### Pagina
No, Bertinotti! Ha perso una certa concezione di sinistra, di giustizia, di emancipazione. Quale? Quella verticistica. In azienda si chiama Piramide (in alto il Comando, in basso l'Esecuzione, e pedalare): non funziona più, come le imprese ben sanno, meglio negli Usa che in Europa. Solo la politica, ovunque, non se ne è accorta. È il nostro problema.

Ha perso la storica (e meritoria) cultura del leader, cantata dal geniale economista Joseph Schumpeter (1883 – 1950), che ha posto al centro l’imprenditore e l’innovazione, il capitalista e il suo genio o demone. Chi ne è stato il prototipo? Il Ford della Buick nera per tutti gli americani. La piramide del comando per un po’ ha funzionato, e poi ha colorato di rosso sangue il '900. Ha fatto uscire il meglio da imprenditori e Istituzioni occidentali; ha affascinato, con l’aura scientifica del Taylorismo, la sinistra marxista (meno la riformista, per nulla quella fabiana) e informa l’economia e la politica di Russia, Cina e India.

### Dati forniti
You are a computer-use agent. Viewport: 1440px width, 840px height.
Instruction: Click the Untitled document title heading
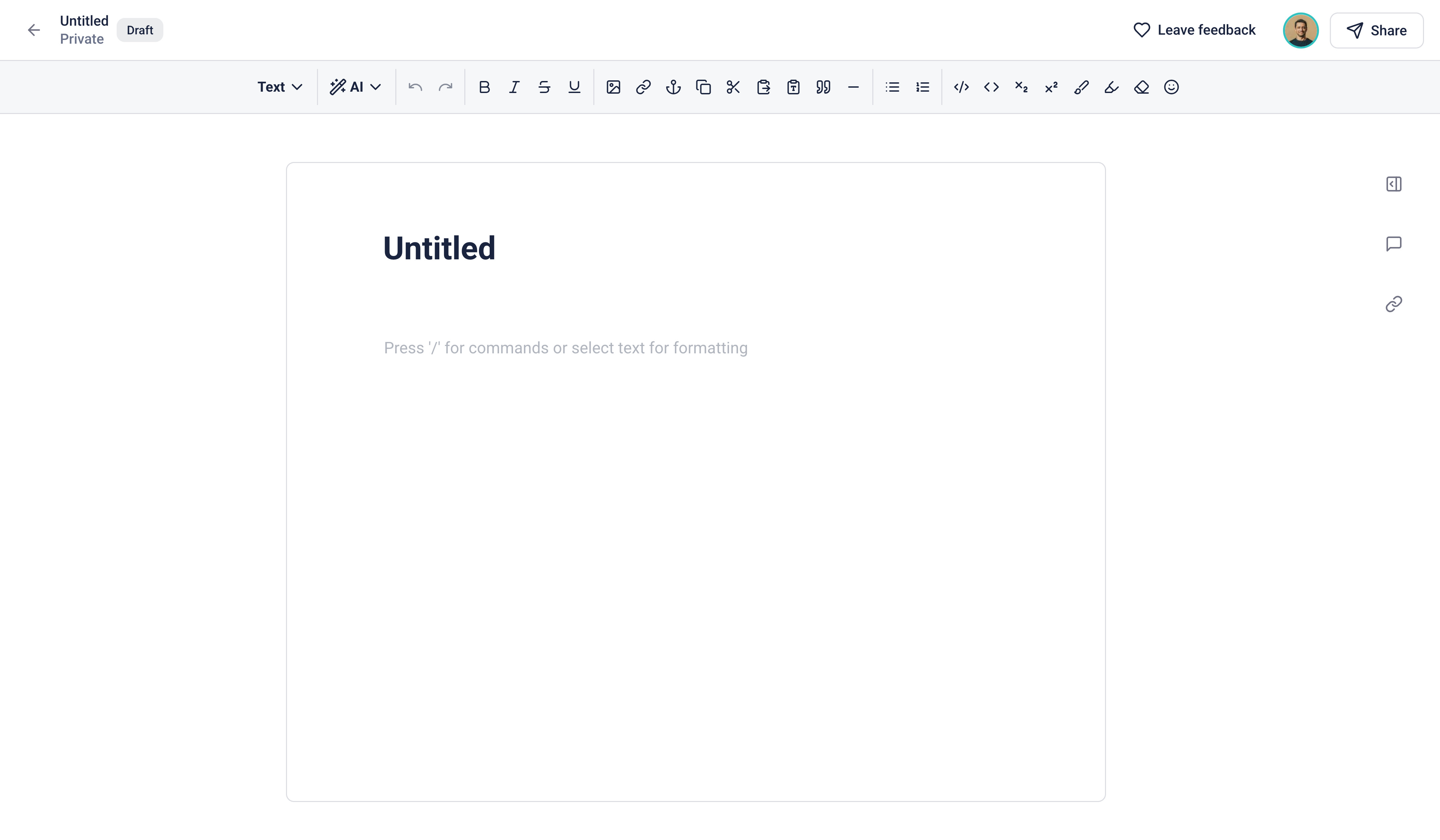[439, 248]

### Obiettivo A
Riscrivi in forma di elenco puntato il paragrafo del brano che inizia con "No, Bertinotti!", mantenendone i fatti principali.
### Obiettivo B
Rispondi alle seguenti domande sul brano, una per riga e con la stessa numerazione:
(i) Quali anni accompagnano il nome di Joseph Schumpeter?
(ii) Con quale nome la concezione verticistica è indicata in azienda?
(iii) Quali correnti della sinistra il Taylorismo ha affascinato meno o per nulla?
I dati non hanno alcun legame con il brano.

### Risultato dell'esercizio A
- È andata perduta una concezione verticistica di sinistra, giustizia ed emancipazione.
- In azienda questa concezione si chiama Piramide: in alto il Comando, in basso l'Esecuzione.
- Non funziona più, come le imprese sanno, meglio negli Usa che in Europa.
- Solo la politica, ovunque, non se ne è accorta, e questo è il nostro problema.

### Risultato dell'esercizio B
(i) 1883 e 1950.
(ii) Piramide.
(iii) Meno quella riformista, per nulla quella fabiana.